Arnoldzikowyblog rowerowy

avatar Arnoldzik
Kruszwica

Informacje

baton rowerowy bikestats.pl

Znajomi

wszyscy znajomi(25)

Moje rowery

Trek 31406 km
Mont Ventoux 41653 km
Merida 41368 km
Dolan 90 km
Bocian
Borsuk 9552 km
Rosomak 840 km
Admiral 706 km
Bianchi 536 km

Szukaj

Wykres roczny

Wykres roczny blog rowerowy Arnoldzik.bikestats.pl

Archiwum

Linki

Wpisy archiwalne w kategorii

SZOSA SAMOTNIE

Dystans całkowity:48585.75 km (w terenie 12.15 km; 0.03%)
Czas w ruchu:1819:40
Średnia prędkość:26.70 km/h
Maksymalna prędkość:75.10 km/h
Suma podjazdów:21237 m
Maks. tętno maksymalne:184 (101 %)
Maks. tętno średnie:172 (92 %)
Suma kalorii:23176 kcal
Liczba aktywności:704
Średnio na aktywność:69.01 km i 2h 35m
Więcej statystyk

Zawsze niech będzie słońce

Środa, 22 czerwca 2022 | dodano: 22.06.2022Kategoria SZOSA SAMOTNIE

Trasa: Kruszwica-Tupadły-Krusza Duchowna-Krusza Zamkowa-Ludzisko-Janikowo-Trląg-Strzelce-Bronisław-Jeziorki-Strzelno-Stodólno-Sławsk Wielki-Kruszwica

...Ostatnie dni wiosny minęły, smutne dni... Nastało lato...

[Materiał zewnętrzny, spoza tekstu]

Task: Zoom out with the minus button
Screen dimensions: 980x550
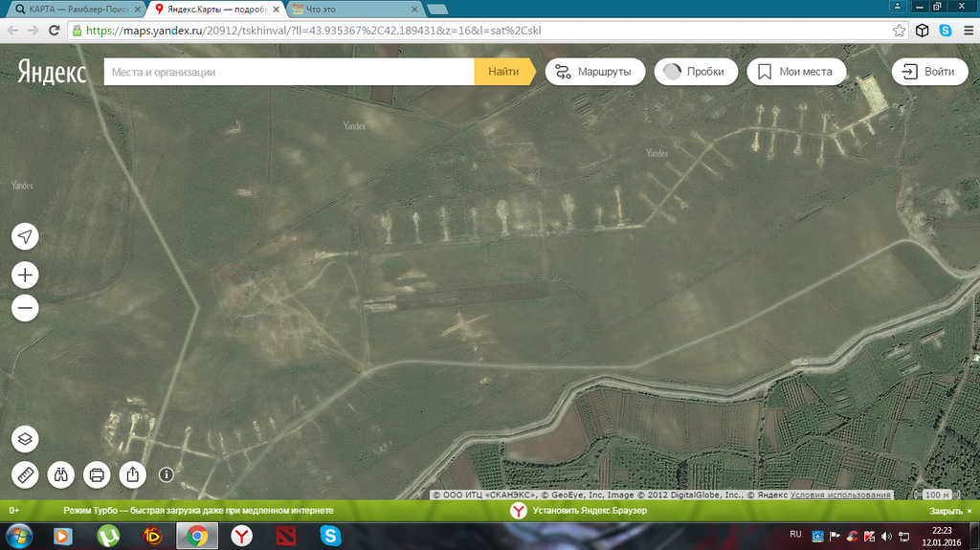Action: tap(25, 308)
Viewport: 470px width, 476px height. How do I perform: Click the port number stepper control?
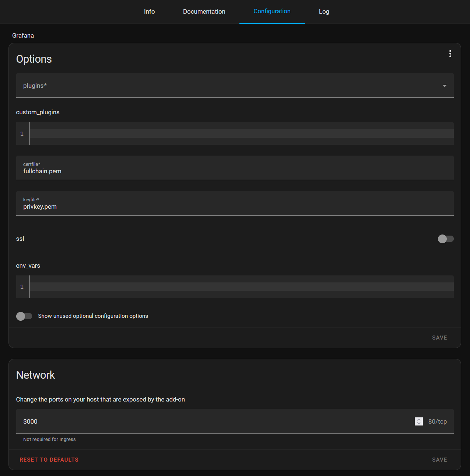(x=418, y=421)
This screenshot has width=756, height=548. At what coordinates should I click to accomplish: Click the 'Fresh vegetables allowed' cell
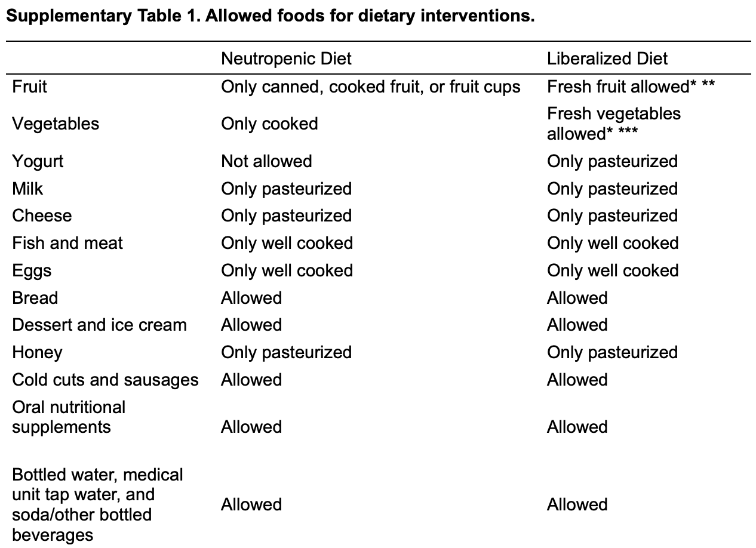[x=613, y=124]
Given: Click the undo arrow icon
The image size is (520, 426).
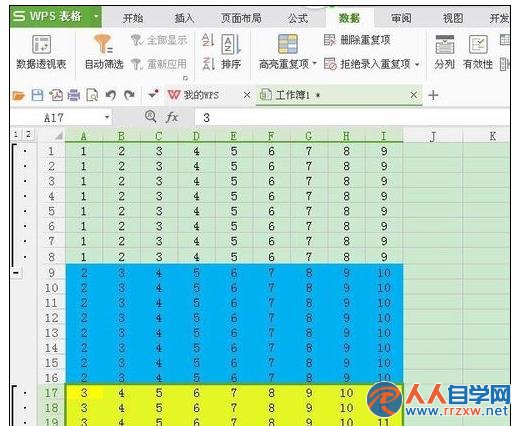Looking at the screenshot, I should pyautogui.click(x=111, y=95).
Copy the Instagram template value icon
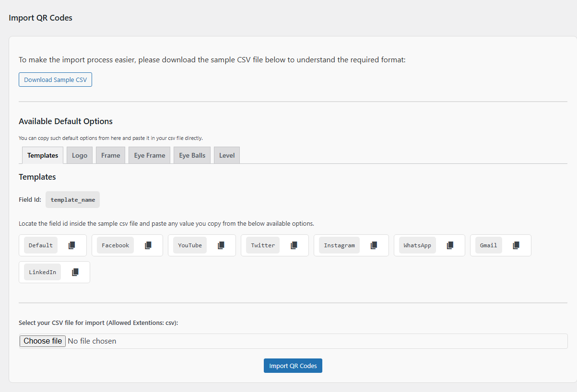Image resolution: width=577 pixels, height=392 pixels. point(374,245)
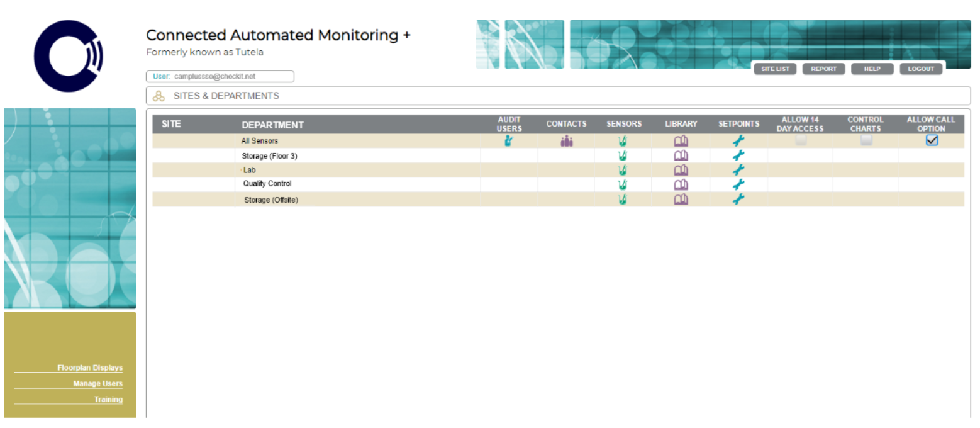This screenshot has height=428, width=980.
Task: Click the Site List button
Action: pos(775,69)
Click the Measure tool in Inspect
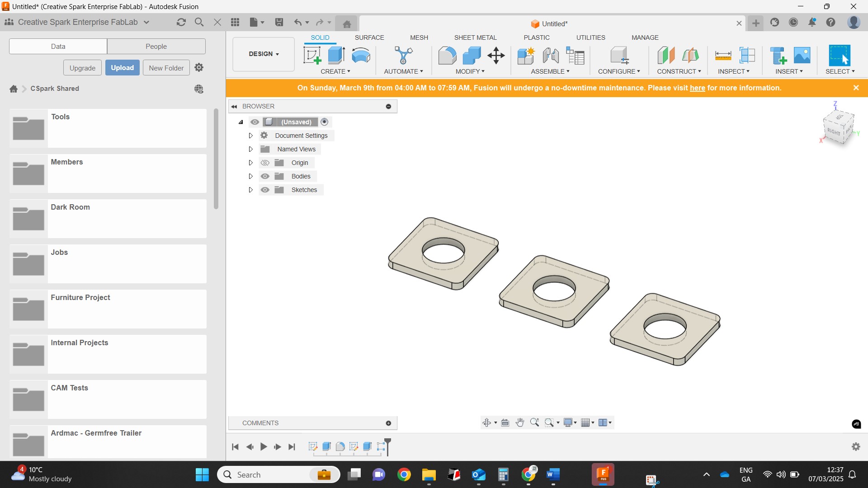Screen dimensions: 868x488 click(x=723, y=56)
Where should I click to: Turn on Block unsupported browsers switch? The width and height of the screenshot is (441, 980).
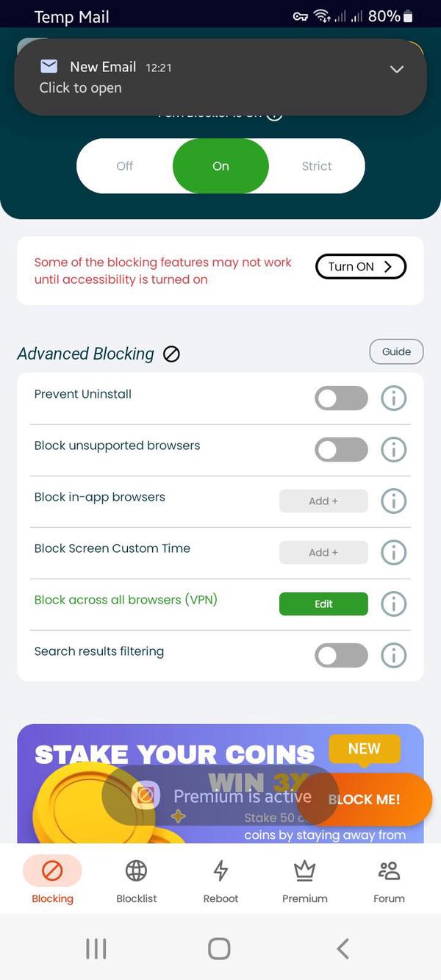click(341, 450)
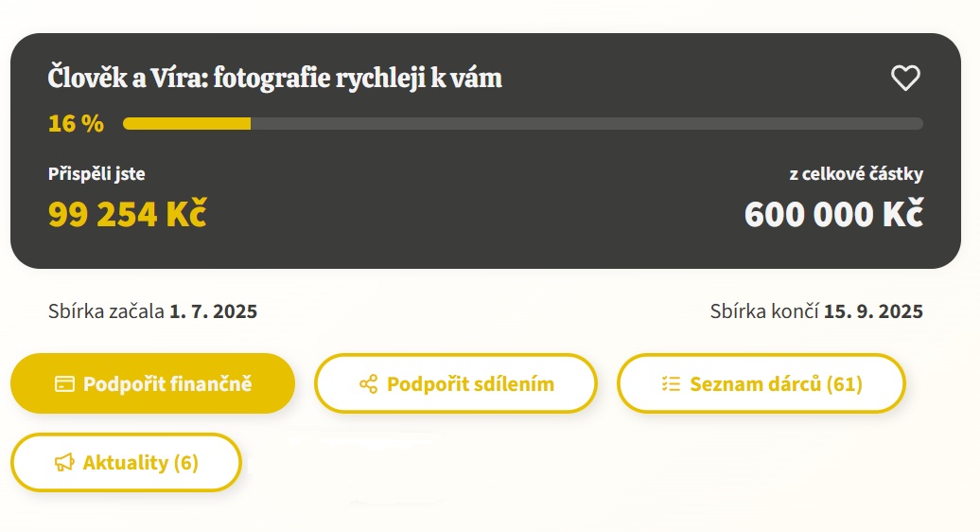The image size is (980, 532).
Task: Click the share icon in Podpořit sdílením
Action: click(368, 383)
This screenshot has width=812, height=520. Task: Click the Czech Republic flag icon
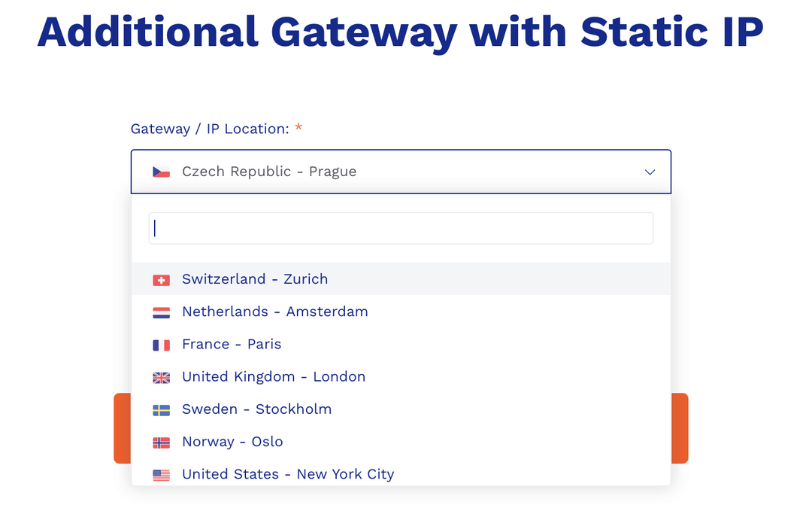coord(161,171)
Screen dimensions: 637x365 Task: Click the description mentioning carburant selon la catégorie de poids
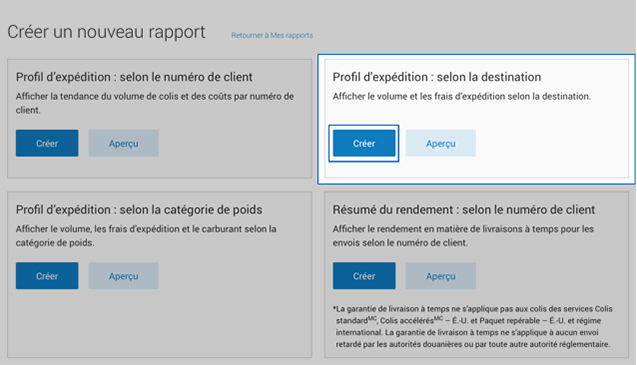146,236
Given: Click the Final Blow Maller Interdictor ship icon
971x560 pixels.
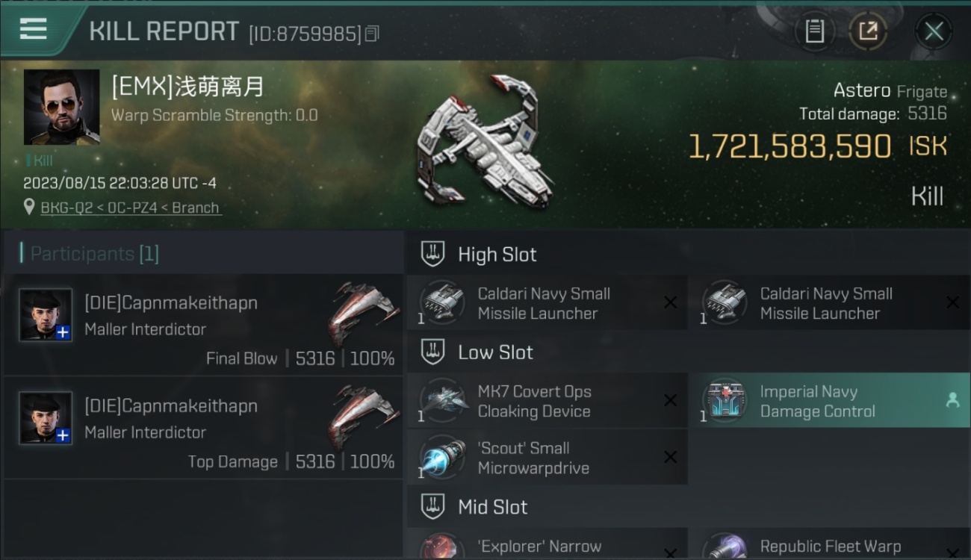Looking at the screenshot, I should 363,312.
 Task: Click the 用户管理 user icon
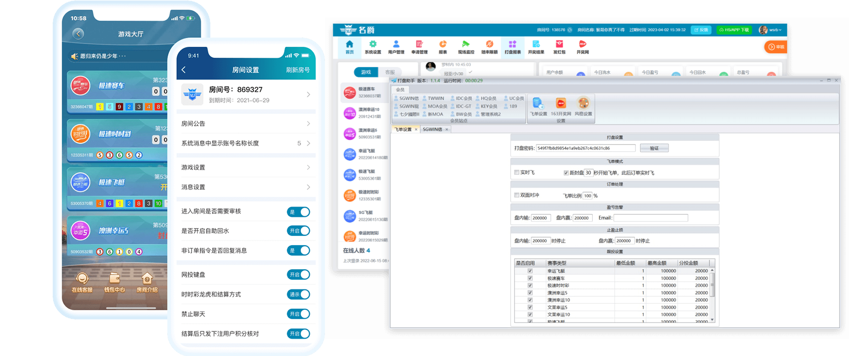(396, 45)
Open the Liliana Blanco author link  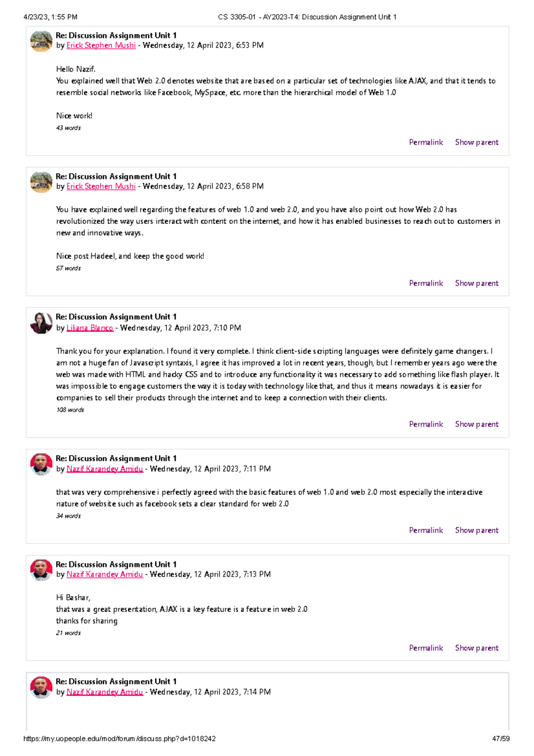(90, 328)
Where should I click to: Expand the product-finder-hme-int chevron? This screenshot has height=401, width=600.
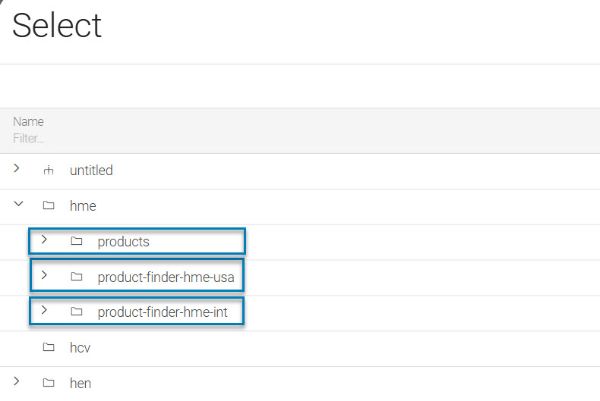pos(44,310)
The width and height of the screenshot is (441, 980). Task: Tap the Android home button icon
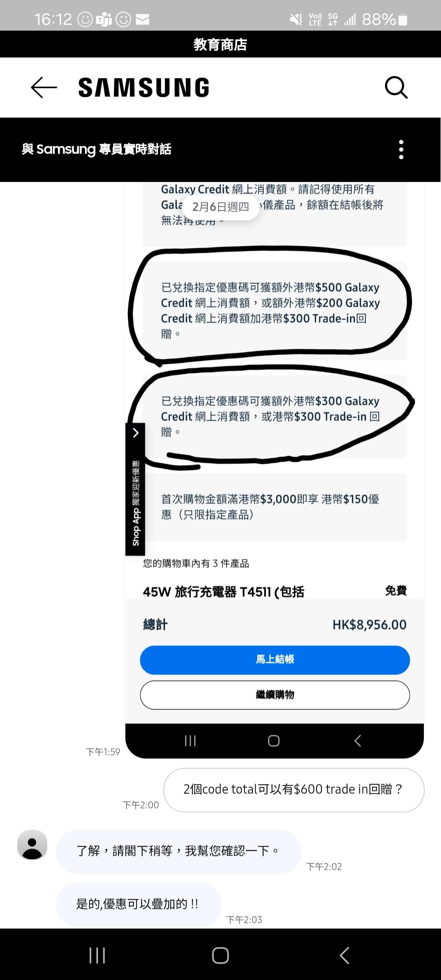221,956
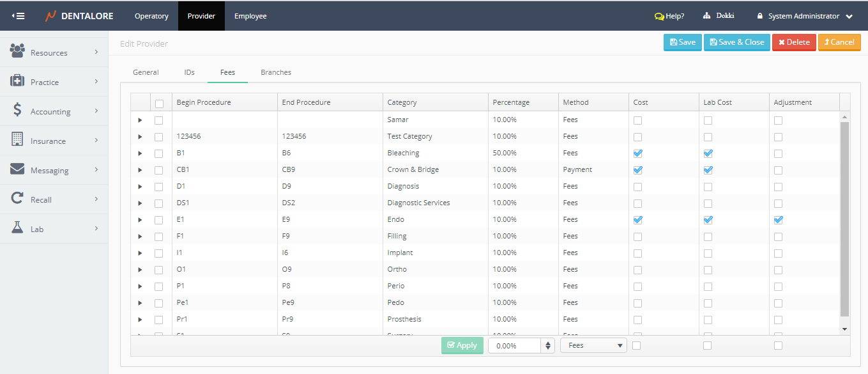
Task: Switch to the Branches tab
Action: 276,72
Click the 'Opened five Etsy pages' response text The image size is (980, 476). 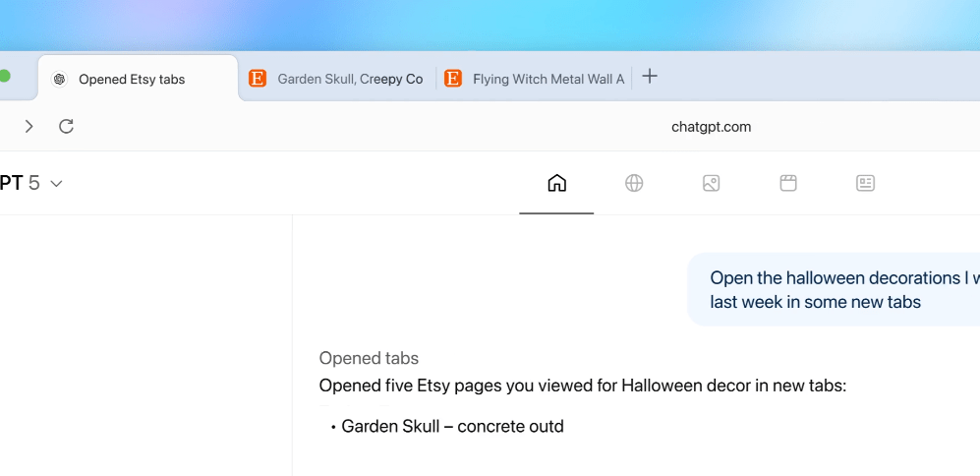582,386
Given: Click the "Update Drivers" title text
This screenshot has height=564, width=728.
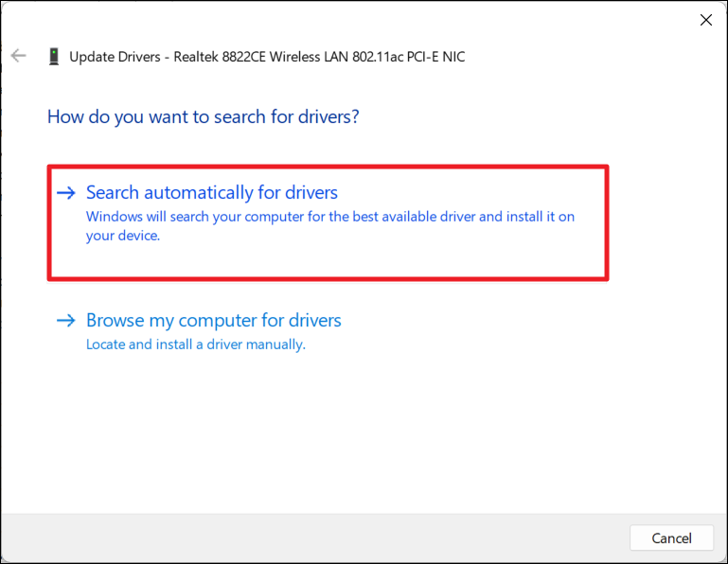Looking at the screenshot, I should pyautogui.click(x=114, y=57).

Rower:Trek Dane wycieczki: 55.25 km (0.00 km teren), czas: 01:50 h, avg:30.14 km/h, prędkość maks: 44.03 km/h
Temperatura:26.0 HR max:174 ( 94%) HR avg:136 ( 73%) Kalorie: 3 (kcal)
Linkuj | Komentuj | Komentarze(0)

Gdzie facelia fioletem trąca

Środa, 15 czerwca 2022 | dodano: 15.06.2022Kategoria SZOSA SAMOTNIE

Trasa: Kruszwica-Włostowo-Krzywe Kolano-Jeziora Wielkie-Nożyczyn-Siedlimowo-Wójcin-Przyjezierze-Ostrowo-Gębice-Mogilno-Kołodziejewo-Trląg-Janikowo-Ludzisko-Krusza Zamkowa-Krusza Duchowna-Markowice-Przedbojewice-Kruszwica


Miało być o błękitach i fioletach facelii, jednak życie przeróżne scenariusze pisząc nie daje często czasu na przygotowanie i wiadomością okrutną razi. Zresztą co mnie po tym, skoro cząstka mnie, bezpowrotnie marnieje kończąc swoją ziemską wędrówkę... Psy nigdy nie umierają, one śpią w naszych sercach. 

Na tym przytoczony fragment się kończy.